В обеденное время, когда и на Марковом острове и на цитадели работные люди, трудники, кузнецы, пушкари, солдаты, каменщики, носаки, землекопы, плотники, собравшись в артели, хлебали деревянными ложками кашицу с рыбой, боцман Семисадов и Сильвестр Петрович выехали в малой лодейке на Двину — ставить вешки.

Жарко пекло солнце. Семисадов повязал голову платком по-бабьи, покуривал трубочку, шестом мерил границы Марковой мели, что тянулась вдоль всего Маркова острова, выходил порою на стреж — фарватер, — на самый корабельный путь.

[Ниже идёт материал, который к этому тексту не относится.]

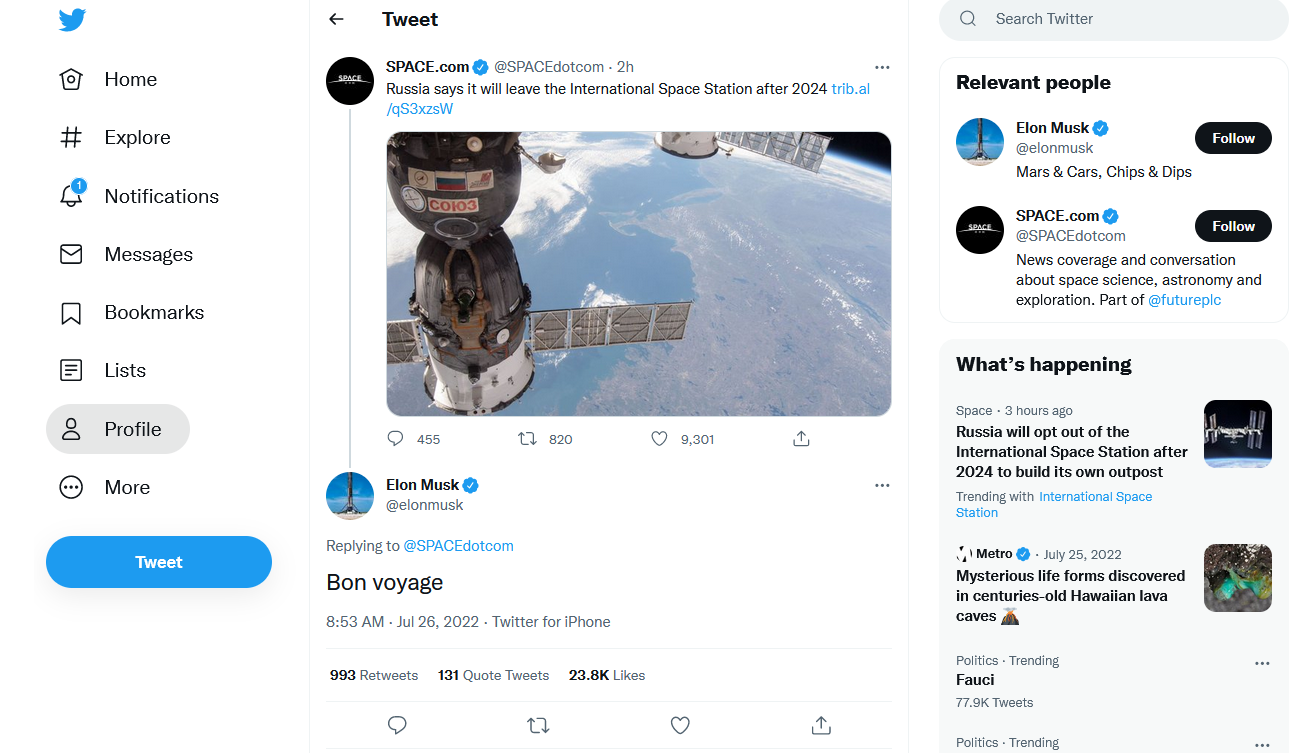This screenshot has width=1313, height=753.
Task: Open the trib.al article link
Action: [x=850, y=89]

— Вот и хорошо! Вот и ладно! — говорил Иевлев. — Ставь, боцман, вешку сюда…

Семисадов спускал вешку с канатом и донным камнем, она медленно колыхалась на воде. Восемь вешек обозначили мель перед караульными цепями. Сильвестр Петрович глазом определил, как полетят сюда крепостные ядра, палить будет удобно — близко. Боцман без любопытства посматривал на капитан-командора, попыхивал своей носогрейкой.